Brown-billed Scythebill (Campylorhamphus pusillus): Trepador pico de hoz; Brauner Sensenschnabel; Grimpar à bec brun
The Brown-billed Scythebill turned out to be just one of 6 woodcreeper species that we found on that wonderful excursion to Tausito. With its outrageously long and decurved bill, it was certainly the pick of the bunch. Our attention was first called by its very loud and stuttered trills and whistles, which lasted quite a few seconds. Its dense forest environment prevents full appreciation of the rich brown and chestnut parts of its plumage. My first visual impression was that it was very similar to our commonest woodcreeper, the Streak-headed Woodcreeper (Lepidocolaptes souleyetii), an almost daily visitor to my garden. But a glimpse of the slender scythe-like bill dispels all doubt.

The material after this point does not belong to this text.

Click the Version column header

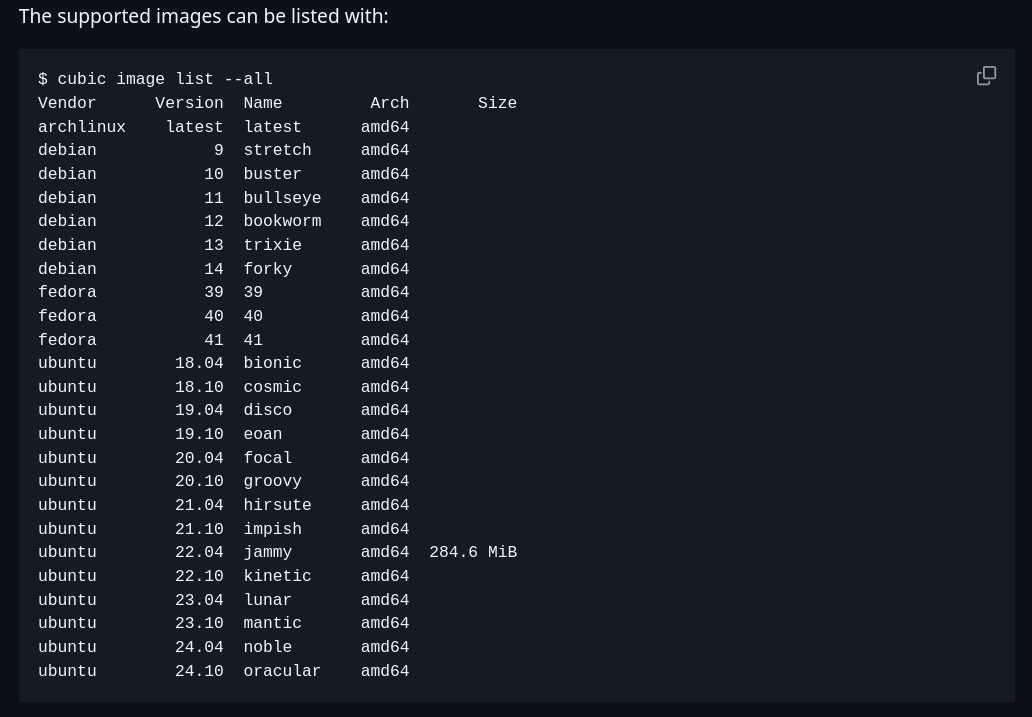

This is a medium-sized species, which at 9″ is not much larger than the aforementioned souleyetii, the Streak-headed Woodcreeper. Years ago, in an earlier post, I mentioned my finding a dead Scythebill here in San Antonio, strangely distant from any heavy forest. This week’s Tausito sighting was actually my first of a live bird and I consider it a great find. But though rated uncommon it’s not a rare species. John and Steven also had one in August of last year on a trip that I unfortunately missed, at the rather surprisingly high elevation of 2300 m, at the high point on our Los Bajos del Volcán road. At this elevation the usual woodcreeper is the Spot-crowned Woodcreeper (Lepidocolaptes affinis), which once turned up at the bird-banding station at CATIE, several hundred meters below its usual range, The streaked head of souleyetti should have been the expected species there. Here now is Steven and John’s high-country Scythebill:
I’ll end this post with a final pic of the Los Bajos Scythebill. When not in mating season, just one individual bird is to be expected, generally accompanying mixed-species flocks. I’ll be sure to keep a sharp lookout for it on my next trip uphill.